Tras reconocer su responsabilidad en el fracaso organizativo de las dos jornadas de Burdeos, la Junta Directiva y la gerencia de la ACT pidieron ayer «de forma sincera disculpas a deportistas y entrenadores, clubes, directivos, aficionados, patrocinadores y cuantas personas habían depositado su ilusión y confianza en poder disfrutar del evento y que por las circunstancias acontecidas no han podido ver colmadas sus expectativas». Tal y como lo hicieran en persona el domingo, ayer asumieron a través de una nota «los errores organizativos» cometidos y anunciaron que «se analizarán en el seno de la asociación para que no se vuelvan a producir situaciones tan desagradables y lamentables como las producidas».
La junta se reunirá mañana para estudiar con la cabeza más fría los fallos realizados y estudia convocar una asamblea para el sábado 2 de julio en Camargo, coincidiendo con la disputa de la Bandera Valle. Allí se llevarían las conclusiones para ser valoradas por los clubes.
El presidente de la ACT, Piter Bravo, insistió ayer en que «somos un órgano asociativo y formamos un equipo para lo bueno y para lo malo.
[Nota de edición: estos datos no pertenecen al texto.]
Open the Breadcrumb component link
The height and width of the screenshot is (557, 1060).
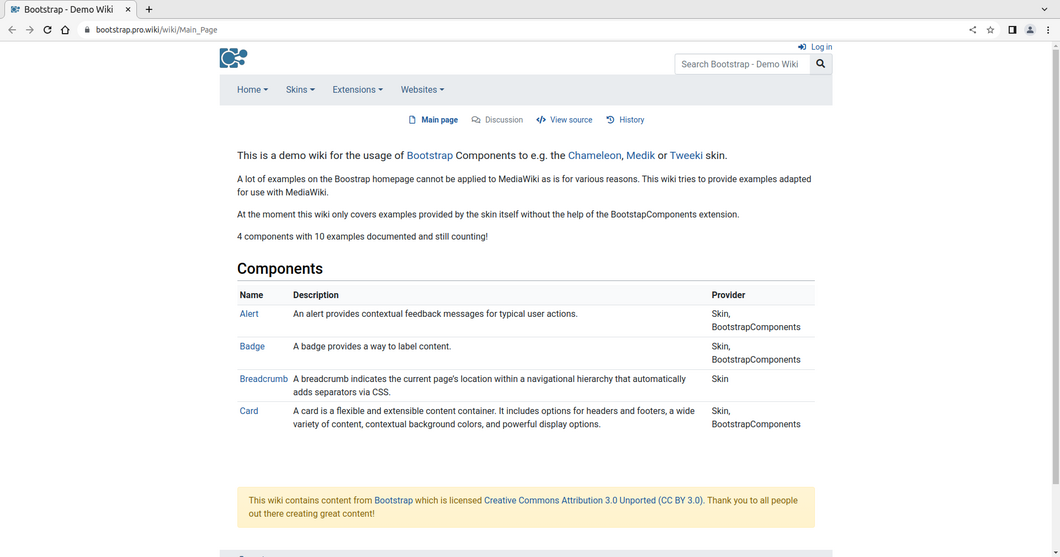(x=264, y=379)
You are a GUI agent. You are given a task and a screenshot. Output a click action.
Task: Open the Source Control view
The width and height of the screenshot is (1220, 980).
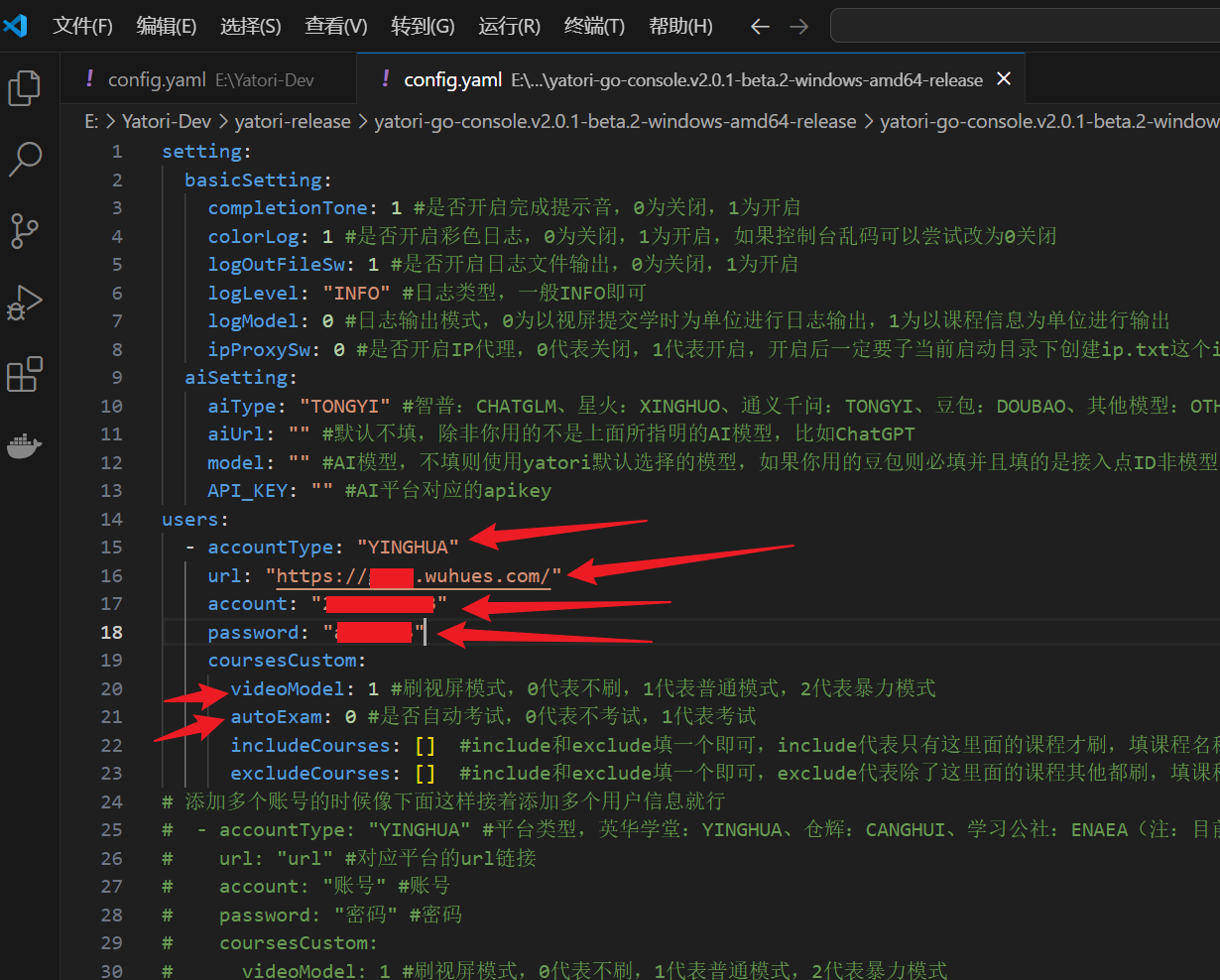click(x=25, y=230)
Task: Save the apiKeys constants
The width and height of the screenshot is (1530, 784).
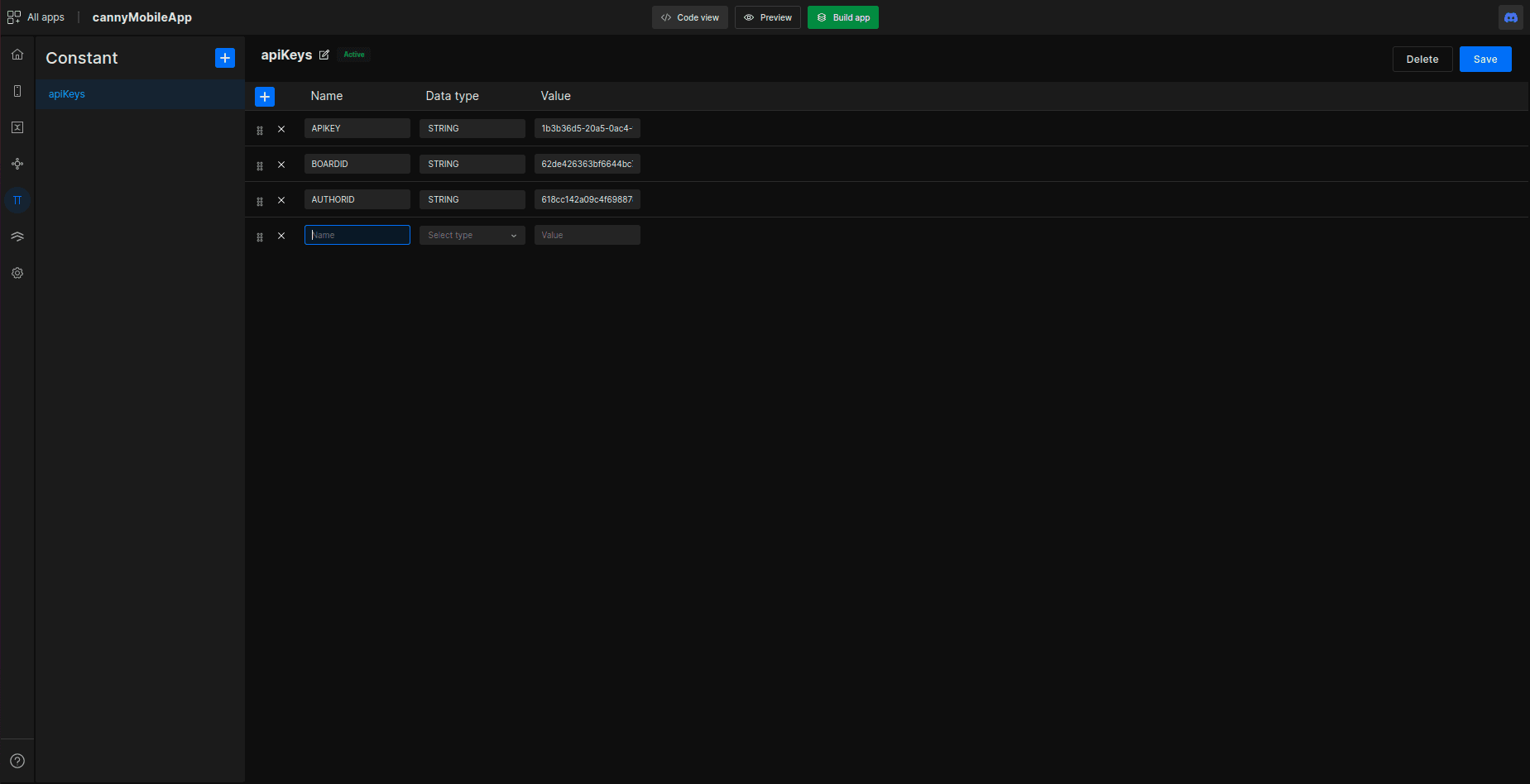Action: [x=1485, y=59]
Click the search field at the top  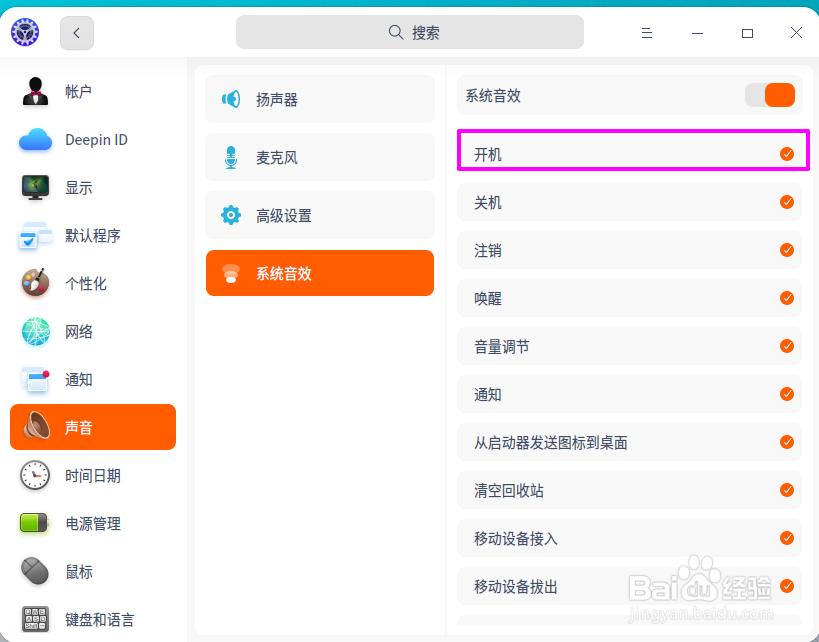409,32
No se puede echar la culpa a una persona sino que todos tenemos que asumir nuestra responsabilidad». Ratificó en este sentido su confianza en el gerente, Iñaki Mikeo, quien el domingo puso en manos de la junta su cargo.
Sus palabras no son las únicas palmadas en la espalda que ha recibido en las últimas horas Iñaki Mikeo. Dos tercios de los clubes ya se han puesto en contacto con él para manifestarle su apoyo y su ánimo ante el fracaso del Garona. Presidentes y delegados le hicieron llegar así su visto bueno para que siga gestionando la asociación.
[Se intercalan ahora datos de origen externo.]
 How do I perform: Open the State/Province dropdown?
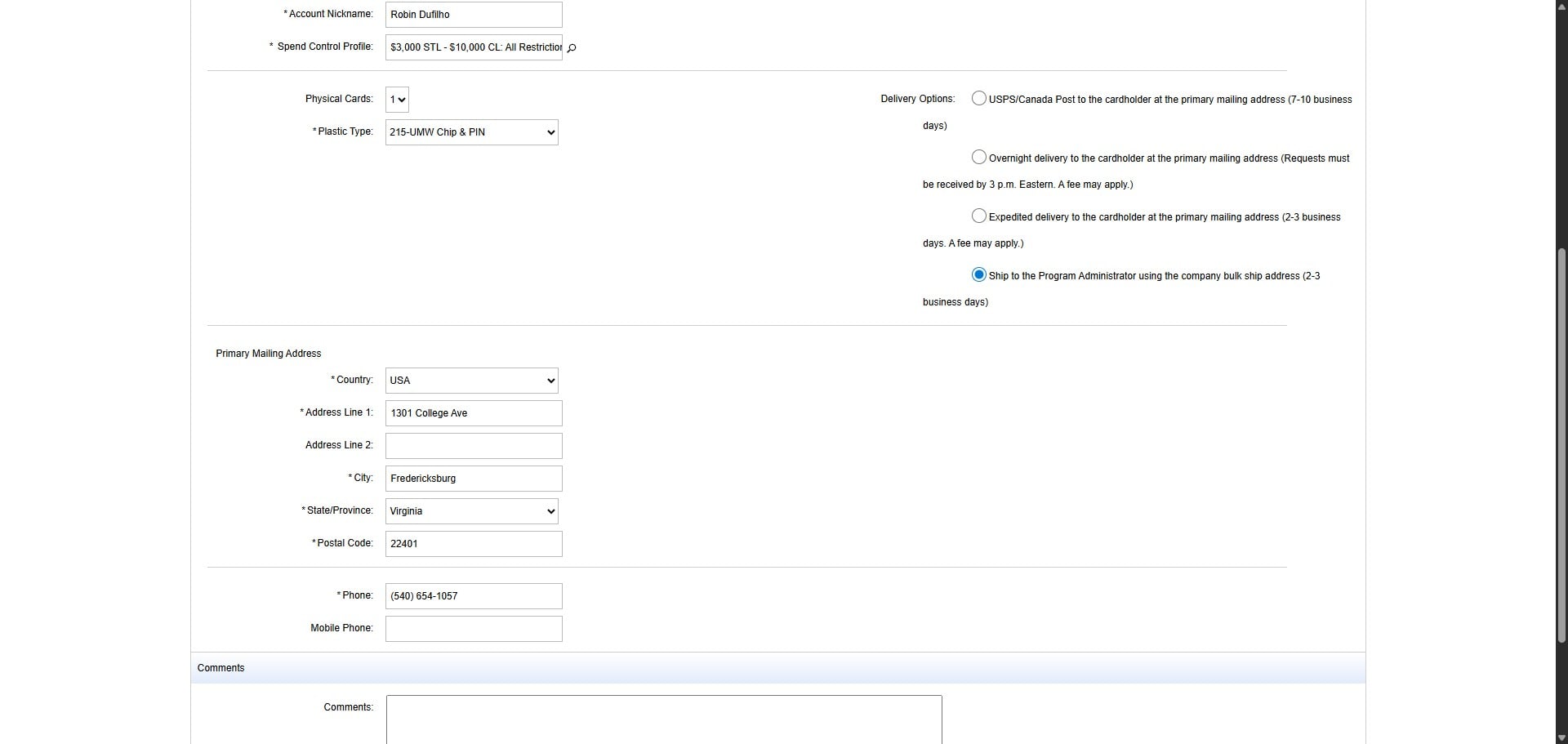(x=471, y=511)
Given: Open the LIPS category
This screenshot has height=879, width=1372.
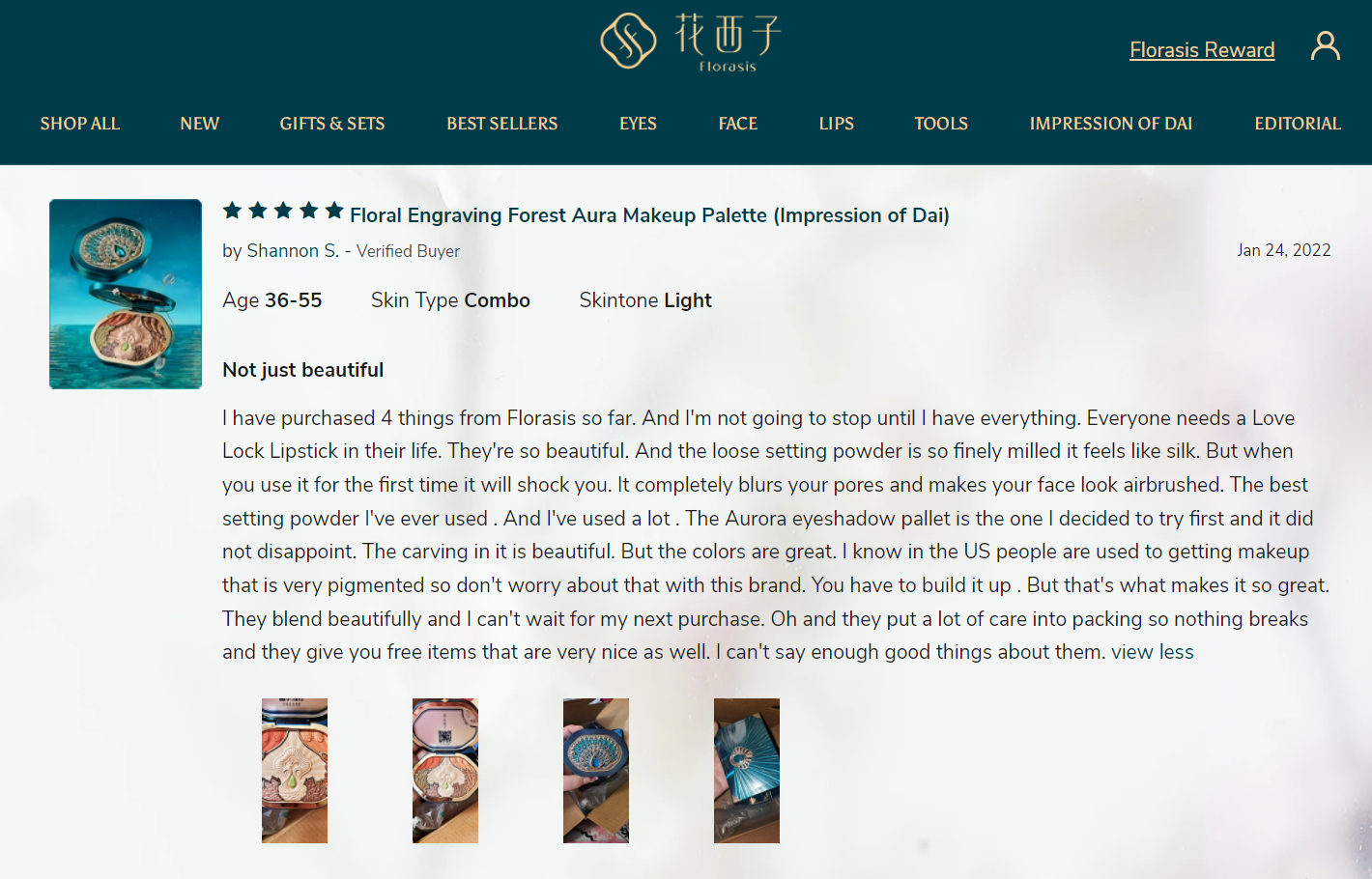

El propio afectado confesaba ayer que «he cometido el error de ser demasiado echado para delante, pero es que estaba convencido de que podía salir bien. Los balizadores y el Comité de Competición me habían advertido de que no sería fácil, pero no pensaba que las condiciones fueran tan desfavorables. Hemos confiado en las autoridades del puerto de Burdeos, que nos habían dicho que con la marea baja no había problema de embarque. No conocen el mundo de las traineras y es normal que se equivoquen».
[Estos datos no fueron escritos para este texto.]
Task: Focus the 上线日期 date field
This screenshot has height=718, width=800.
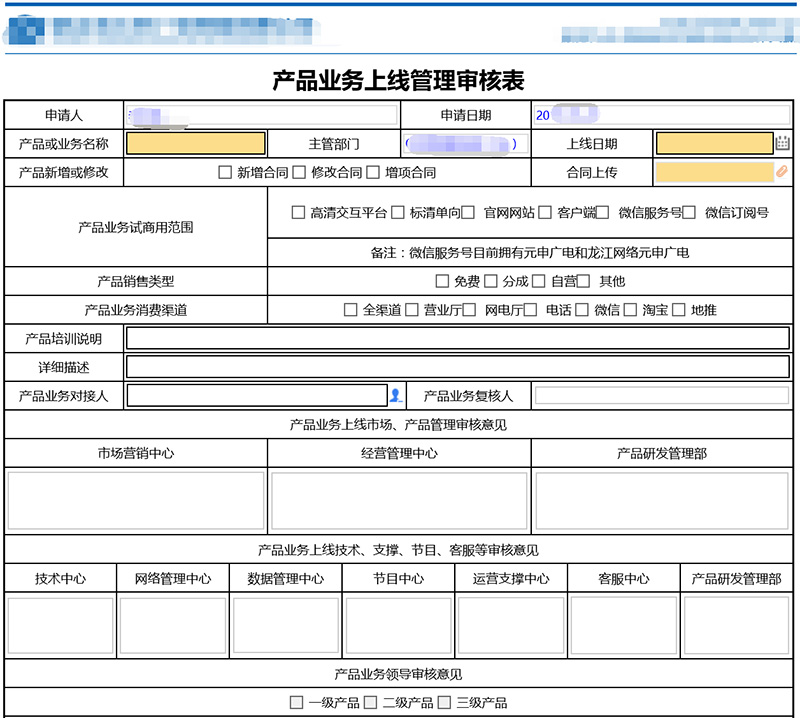Action: pyautogui.click(x=714, y=144)
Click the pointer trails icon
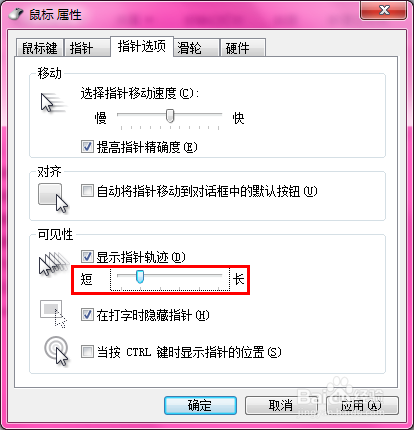The image size is (414, 430). click(54, 263)
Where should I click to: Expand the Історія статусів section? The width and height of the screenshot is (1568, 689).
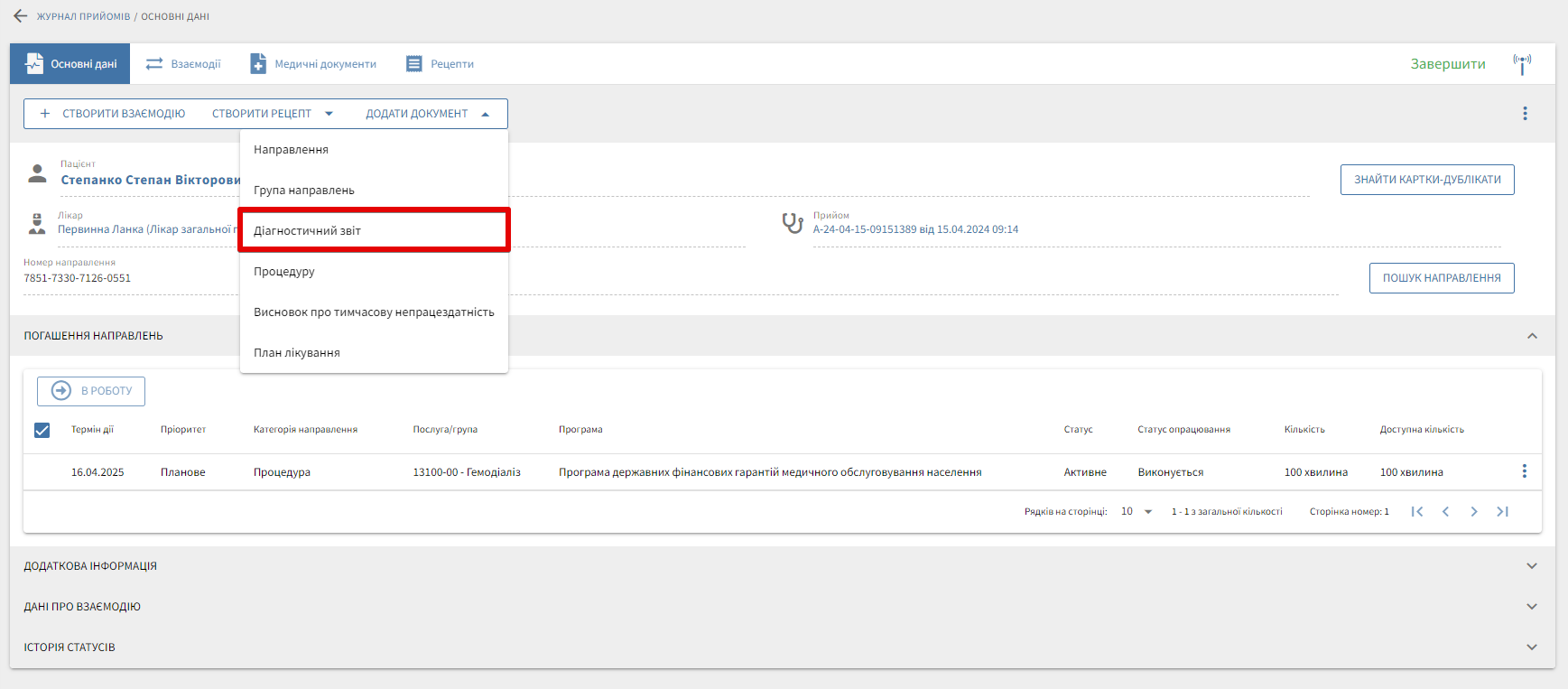1531,647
Los entrenadores volvían a insistir ayer en que, si se hubieran verificado las condiciones del campo de regateo, se hubiera evitado el bochorno. Lamentaron además que el Comité de Competición argumentara que ya había realizado un informa adverso y que la gerencia insistiera que fueron los clubes, a través de una asamblea, los que aprobaron la disputa de las dos jornadas aquitanas.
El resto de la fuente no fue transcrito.